Start of Reading passage
[Asterisks (*) indicate some of my especial favorites. — Dr. Sineokov]
*.63. Whoever is a teacher through and through takes all things seriously only in relation to his students — even himself.
.64. “Knowledge for its own sake” — that is the last snare of morality: with that one becomes completely entangled in it once more.
***.65. The attraction of knowledge would be small if one did not have to overcome so much shame on the way.
***.66. The inclination to depreciate himself, to let himself be robbed, lied to, and taken advantage of, could be the modesty [Scham: usually translated as “shame”] of a god among men.
*.68. “I have done that,” says my memory. “I cannot have done that,” says my pride, and remains inexorable. Eventually — memory yields.
.69. One has watched life badly if one has not also seen the hand that considerately — kills.
*.70. If one has character one also has one’s typical experience, which recurs repeatedly.
End of Reading passage
Start of Extracted records
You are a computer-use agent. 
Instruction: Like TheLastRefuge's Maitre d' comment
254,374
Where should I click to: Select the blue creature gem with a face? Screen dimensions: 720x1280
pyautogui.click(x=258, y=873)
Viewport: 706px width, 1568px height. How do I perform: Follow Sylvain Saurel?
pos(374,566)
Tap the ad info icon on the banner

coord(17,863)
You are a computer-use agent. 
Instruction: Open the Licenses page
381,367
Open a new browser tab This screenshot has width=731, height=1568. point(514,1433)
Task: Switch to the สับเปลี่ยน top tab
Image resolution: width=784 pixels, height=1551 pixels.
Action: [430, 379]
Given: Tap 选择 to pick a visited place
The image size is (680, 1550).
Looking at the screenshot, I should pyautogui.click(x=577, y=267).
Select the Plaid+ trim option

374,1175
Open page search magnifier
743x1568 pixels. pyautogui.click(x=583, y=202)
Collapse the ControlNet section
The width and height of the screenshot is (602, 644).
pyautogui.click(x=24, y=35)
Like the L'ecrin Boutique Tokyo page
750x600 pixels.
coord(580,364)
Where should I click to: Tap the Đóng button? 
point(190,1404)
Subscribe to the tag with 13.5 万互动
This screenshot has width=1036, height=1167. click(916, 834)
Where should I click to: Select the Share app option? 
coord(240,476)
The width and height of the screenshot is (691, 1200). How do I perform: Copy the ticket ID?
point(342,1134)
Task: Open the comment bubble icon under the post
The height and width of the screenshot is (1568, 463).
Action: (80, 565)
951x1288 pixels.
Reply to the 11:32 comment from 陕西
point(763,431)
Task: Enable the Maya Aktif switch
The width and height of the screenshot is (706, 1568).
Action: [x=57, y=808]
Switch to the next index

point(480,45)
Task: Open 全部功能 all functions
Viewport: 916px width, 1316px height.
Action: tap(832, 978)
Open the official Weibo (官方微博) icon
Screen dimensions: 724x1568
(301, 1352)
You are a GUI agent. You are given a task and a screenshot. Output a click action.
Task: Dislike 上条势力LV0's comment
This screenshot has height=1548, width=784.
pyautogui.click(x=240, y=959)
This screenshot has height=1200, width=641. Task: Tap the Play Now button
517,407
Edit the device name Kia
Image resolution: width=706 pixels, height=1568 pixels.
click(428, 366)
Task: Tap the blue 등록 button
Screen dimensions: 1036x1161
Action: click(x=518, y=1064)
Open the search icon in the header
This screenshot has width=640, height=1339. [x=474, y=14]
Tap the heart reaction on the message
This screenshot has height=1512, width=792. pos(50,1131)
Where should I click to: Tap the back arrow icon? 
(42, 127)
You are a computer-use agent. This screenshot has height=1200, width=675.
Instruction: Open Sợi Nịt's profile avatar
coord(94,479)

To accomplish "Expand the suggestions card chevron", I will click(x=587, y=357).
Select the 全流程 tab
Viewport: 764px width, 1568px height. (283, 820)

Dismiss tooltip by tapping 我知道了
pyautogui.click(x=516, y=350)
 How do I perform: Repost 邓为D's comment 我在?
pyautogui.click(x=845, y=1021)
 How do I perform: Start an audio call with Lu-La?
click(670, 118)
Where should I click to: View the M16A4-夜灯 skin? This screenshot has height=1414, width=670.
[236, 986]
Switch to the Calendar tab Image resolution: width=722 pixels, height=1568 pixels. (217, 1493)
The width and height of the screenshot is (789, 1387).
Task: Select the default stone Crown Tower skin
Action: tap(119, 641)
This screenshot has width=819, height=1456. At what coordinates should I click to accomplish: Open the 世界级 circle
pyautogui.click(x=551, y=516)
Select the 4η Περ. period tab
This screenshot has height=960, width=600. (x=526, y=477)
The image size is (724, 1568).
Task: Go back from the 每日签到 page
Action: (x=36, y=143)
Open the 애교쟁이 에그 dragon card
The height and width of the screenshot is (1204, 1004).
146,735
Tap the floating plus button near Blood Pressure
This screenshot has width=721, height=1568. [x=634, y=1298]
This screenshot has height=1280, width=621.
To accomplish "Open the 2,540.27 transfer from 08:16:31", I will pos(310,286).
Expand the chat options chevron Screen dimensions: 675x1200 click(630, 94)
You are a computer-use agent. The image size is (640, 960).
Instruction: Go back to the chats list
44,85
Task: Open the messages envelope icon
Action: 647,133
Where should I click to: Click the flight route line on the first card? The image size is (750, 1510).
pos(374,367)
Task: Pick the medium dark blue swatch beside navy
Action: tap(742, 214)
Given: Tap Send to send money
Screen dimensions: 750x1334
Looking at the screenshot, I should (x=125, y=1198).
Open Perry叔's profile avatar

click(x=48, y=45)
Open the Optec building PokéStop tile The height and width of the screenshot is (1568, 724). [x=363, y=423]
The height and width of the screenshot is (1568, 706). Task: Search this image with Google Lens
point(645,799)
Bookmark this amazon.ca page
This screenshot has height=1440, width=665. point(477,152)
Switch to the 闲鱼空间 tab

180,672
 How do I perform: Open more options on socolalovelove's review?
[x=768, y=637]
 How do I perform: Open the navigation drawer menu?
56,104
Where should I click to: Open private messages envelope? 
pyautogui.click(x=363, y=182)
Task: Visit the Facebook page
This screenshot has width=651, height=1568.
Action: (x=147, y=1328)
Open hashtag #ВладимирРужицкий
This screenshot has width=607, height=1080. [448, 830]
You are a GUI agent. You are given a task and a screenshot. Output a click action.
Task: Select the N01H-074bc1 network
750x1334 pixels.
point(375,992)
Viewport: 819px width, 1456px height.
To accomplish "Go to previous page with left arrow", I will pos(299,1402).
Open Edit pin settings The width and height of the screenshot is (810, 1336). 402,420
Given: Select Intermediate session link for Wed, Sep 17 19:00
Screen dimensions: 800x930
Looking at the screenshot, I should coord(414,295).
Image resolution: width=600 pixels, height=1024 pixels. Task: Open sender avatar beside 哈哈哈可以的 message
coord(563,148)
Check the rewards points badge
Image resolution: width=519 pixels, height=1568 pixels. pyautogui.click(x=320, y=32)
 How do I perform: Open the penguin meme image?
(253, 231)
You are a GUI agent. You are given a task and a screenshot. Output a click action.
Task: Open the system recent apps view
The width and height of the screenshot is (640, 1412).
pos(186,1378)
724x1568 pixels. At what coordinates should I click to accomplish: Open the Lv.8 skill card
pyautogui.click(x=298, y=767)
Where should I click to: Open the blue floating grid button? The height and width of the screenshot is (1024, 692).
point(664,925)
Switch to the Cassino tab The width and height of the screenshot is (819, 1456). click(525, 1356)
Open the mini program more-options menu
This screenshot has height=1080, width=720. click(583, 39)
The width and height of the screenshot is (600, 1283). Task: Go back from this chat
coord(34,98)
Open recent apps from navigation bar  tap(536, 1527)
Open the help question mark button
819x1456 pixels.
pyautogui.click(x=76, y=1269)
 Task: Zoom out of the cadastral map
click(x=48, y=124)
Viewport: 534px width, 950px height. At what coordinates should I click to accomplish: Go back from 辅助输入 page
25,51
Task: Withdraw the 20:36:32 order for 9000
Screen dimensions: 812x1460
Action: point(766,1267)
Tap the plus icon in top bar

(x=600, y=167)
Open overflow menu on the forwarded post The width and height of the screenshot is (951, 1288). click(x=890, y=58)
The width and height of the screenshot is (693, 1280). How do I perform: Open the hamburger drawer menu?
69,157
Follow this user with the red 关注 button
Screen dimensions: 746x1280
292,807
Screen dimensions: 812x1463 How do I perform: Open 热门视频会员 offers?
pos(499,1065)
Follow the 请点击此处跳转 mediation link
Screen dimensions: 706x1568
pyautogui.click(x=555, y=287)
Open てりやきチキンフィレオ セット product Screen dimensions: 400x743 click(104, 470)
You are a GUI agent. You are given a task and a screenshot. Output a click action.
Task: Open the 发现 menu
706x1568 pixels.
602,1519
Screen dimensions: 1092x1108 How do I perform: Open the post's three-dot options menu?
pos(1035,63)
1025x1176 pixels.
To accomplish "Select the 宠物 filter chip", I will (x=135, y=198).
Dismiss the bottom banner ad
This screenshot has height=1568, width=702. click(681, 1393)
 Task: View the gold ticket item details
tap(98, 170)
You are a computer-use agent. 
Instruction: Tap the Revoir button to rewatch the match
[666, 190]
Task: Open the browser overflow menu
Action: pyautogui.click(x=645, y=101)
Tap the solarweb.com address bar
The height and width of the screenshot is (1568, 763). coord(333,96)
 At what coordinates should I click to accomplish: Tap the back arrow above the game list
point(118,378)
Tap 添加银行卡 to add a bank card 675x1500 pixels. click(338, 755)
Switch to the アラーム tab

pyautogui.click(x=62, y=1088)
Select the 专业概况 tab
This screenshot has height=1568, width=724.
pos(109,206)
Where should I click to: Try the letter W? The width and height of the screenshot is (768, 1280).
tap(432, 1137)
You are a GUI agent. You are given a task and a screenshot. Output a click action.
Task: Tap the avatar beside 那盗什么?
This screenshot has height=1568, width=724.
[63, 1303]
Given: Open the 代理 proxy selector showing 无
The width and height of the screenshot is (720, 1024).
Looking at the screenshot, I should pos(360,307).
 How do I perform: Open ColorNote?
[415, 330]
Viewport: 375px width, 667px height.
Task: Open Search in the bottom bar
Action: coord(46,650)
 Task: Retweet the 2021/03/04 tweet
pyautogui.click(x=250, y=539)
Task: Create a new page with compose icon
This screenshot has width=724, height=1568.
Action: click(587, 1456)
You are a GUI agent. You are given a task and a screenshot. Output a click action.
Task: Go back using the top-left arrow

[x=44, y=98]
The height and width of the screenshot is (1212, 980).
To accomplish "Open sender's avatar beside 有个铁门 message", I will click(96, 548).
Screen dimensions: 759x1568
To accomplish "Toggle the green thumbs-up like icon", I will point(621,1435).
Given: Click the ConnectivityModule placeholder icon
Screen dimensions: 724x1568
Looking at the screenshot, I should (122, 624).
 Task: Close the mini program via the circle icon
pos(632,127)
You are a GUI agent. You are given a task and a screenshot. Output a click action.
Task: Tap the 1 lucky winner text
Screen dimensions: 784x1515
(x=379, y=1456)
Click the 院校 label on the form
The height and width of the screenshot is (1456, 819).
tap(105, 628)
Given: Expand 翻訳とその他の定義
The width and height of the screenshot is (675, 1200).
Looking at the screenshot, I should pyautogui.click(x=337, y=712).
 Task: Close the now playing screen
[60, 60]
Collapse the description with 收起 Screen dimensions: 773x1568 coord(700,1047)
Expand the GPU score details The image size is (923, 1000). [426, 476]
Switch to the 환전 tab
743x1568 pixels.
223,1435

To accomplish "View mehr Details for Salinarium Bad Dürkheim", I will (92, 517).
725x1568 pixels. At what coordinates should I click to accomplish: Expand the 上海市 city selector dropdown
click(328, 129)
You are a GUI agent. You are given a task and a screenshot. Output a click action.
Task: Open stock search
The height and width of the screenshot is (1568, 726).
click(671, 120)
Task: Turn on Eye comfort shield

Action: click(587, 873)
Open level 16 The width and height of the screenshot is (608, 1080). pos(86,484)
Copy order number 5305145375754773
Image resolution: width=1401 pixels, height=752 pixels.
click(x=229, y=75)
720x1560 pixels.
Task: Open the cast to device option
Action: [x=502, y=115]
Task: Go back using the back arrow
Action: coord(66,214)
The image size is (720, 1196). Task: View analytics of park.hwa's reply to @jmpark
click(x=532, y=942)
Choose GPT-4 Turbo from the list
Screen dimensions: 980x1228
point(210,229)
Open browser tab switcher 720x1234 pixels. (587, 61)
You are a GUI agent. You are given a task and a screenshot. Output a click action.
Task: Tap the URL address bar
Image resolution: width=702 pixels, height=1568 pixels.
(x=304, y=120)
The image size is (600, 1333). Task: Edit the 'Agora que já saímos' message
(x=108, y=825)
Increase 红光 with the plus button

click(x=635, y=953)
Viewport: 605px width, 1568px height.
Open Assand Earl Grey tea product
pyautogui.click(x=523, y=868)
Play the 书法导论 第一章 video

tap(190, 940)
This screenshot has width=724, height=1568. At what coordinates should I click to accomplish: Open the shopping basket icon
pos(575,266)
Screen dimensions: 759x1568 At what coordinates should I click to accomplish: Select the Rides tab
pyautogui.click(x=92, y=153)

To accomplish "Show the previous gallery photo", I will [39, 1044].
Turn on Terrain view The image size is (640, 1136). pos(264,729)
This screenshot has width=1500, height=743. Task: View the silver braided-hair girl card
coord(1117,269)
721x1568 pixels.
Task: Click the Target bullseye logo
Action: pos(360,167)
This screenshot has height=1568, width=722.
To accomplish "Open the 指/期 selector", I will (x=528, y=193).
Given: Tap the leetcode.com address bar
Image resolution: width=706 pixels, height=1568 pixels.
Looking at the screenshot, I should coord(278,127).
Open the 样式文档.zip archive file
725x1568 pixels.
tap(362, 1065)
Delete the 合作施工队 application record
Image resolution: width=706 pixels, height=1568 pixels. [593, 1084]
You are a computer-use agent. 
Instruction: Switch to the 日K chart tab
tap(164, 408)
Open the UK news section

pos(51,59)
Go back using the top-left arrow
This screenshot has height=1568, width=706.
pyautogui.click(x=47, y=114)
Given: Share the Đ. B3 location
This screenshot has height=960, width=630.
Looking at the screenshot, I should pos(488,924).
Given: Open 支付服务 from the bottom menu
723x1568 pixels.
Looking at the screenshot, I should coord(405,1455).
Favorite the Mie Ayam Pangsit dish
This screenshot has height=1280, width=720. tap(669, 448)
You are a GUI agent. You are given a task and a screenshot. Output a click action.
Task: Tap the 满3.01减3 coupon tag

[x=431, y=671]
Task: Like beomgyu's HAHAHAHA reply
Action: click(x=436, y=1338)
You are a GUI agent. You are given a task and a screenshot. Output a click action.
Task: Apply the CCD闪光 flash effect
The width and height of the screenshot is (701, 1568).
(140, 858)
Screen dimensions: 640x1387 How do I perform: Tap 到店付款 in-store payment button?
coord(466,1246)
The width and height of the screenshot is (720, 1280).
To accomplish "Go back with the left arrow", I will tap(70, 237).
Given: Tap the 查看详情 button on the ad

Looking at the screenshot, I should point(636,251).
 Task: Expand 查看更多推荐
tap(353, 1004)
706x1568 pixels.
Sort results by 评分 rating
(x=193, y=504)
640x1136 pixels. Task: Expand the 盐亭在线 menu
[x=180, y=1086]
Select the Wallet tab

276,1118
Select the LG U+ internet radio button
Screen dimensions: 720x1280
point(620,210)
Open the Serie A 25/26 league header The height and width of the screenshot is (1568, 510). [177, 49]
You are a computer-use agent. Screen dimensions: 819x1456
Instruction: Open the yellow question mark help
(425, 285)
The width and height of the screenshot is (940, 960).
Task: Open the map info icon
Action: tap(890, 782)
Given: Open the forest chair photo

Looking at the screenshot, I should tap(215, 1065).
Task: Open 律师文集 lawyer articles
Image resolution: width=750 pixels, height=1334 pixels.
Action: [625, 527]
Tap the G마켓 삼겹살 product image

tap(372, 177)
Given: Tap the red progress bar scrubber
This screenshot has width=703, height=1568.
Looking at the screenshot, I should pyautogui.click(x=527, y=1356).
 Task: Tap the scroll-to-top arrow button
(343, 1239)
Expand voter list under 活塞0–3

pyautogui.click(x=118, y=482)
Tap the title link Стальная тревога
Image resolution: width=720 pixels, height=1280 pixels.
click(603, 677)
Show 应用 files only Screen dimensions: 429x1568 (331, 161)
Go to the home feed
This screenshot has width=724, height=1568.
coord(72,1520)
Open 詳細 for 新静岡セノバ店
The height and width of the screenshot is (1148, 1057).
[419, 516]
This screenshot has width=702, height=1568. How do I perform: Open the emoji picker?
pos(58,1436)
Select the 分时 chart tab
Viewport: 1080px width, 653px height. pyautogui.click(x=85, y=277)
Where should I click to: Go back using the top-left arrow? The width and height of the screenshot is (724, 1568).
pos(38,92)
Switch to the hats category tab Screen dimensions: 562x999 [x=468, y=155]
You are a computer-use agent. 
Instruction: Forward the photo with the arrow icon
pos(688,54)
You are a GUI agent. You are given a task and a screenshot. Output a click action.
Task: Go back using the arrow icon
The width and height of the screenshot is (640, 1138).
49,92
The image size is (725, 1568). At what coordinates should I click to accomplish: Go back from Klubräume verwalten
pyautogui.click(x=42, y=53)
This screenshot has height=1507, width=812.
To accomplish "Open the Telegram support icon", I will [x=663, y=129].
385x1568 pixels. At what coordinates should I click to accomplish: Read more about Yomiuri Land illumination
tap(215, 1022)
End of Extracted records
Given problem - Transcribe word for word the part of the aphorisms between "[Asterisks (*) indicate" and "students — even himself.", inclusive.

Solution -
[Asterisks (*) indicate some of my especial favorites. — Dr. Sineokov]
*.63. Whoever is a teacher through and through takes all things seriously only in relation to his students — even himself.